芝浦工業大学の赤木亮太准教授らの研究グループは、静岡産業大学、エディス・コーワン大学(オーストラリア)と共同で、運動による骨格筋(筋肉の総称)の損傷程度を評価する指標として、運動1日後の最大随意等尺性収縮(MVIC)※トルクの回復率が利用できる可能性を明らかにした。
激しい運動やスポーツ活動すると1〜3日後に筋肉痛が生じる。筋肉痛は、骨格筋がその長さを伸ばしながら力を発揮する伸張性(エキセントリック)運動によって生じる。多くの場合、筋肉痛は自然に治まるが、放置すると身体に支障をきたすこともあり、運動後の症状回復を予測する方法が求められている。
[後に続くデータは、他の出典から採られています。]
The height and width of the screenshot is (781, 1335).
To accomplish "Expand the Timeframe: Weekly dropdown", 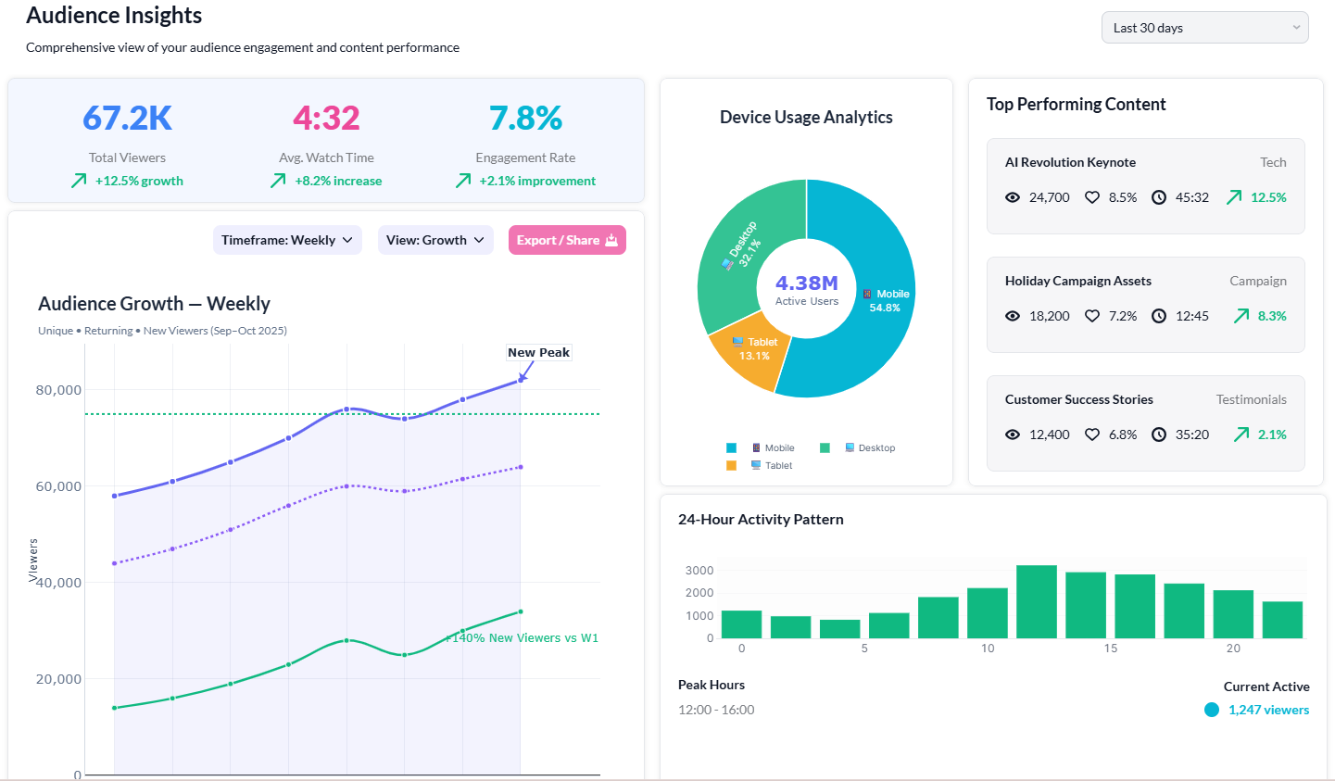I will point(287,240).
今回、若年男性28名の右脚の膝関節伸展筋群を対象に、筋力計を用いて、全力での伸張性運動を合計100回(10回×10セット)実施した。運動前と運動後に複数回各種変数を測定し、膝関節伸展筋群の損傷予測に適した指標を調べた。この研究では、筋力計を用いて、運動後3日間のMVICトルクの変化を測定。その他、「剛性率」(骨格筋の硬さ)や、膝関節伸展筋群を制御する神経を外部から刺激したときに生じる「doubletトルク」なども調べた。
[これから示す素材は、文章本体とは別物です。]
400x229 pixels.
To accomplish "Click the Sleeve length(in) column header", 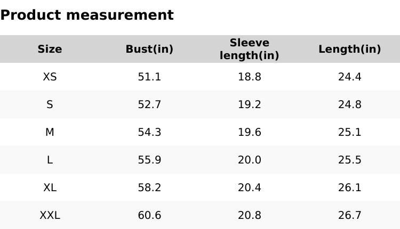I will tap(250, 49).
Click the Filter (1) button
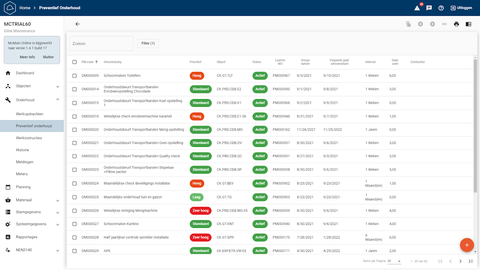The width and height of the screenshot is (480, 270). coord(148,44)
実験参加者を、運動直後から1日後のMVICトルクの回復率によって、2つの異なるグループに分類した。そして、運動直後から1日後のMVICトルクの回復率は、その後の筋力変化の予測に使えることが分かった。しかし、遅発性の筋肉痛の程度や骨格筋の硬さの変化の予測はできなかった。
限界はあるものの、MVICのトルク変化は、運動後の筋損傷の症状の有用な予測指標として活用できる可能性が示された。今後、筋損傷の大きさを予測する最適な方法を確立したいとしている。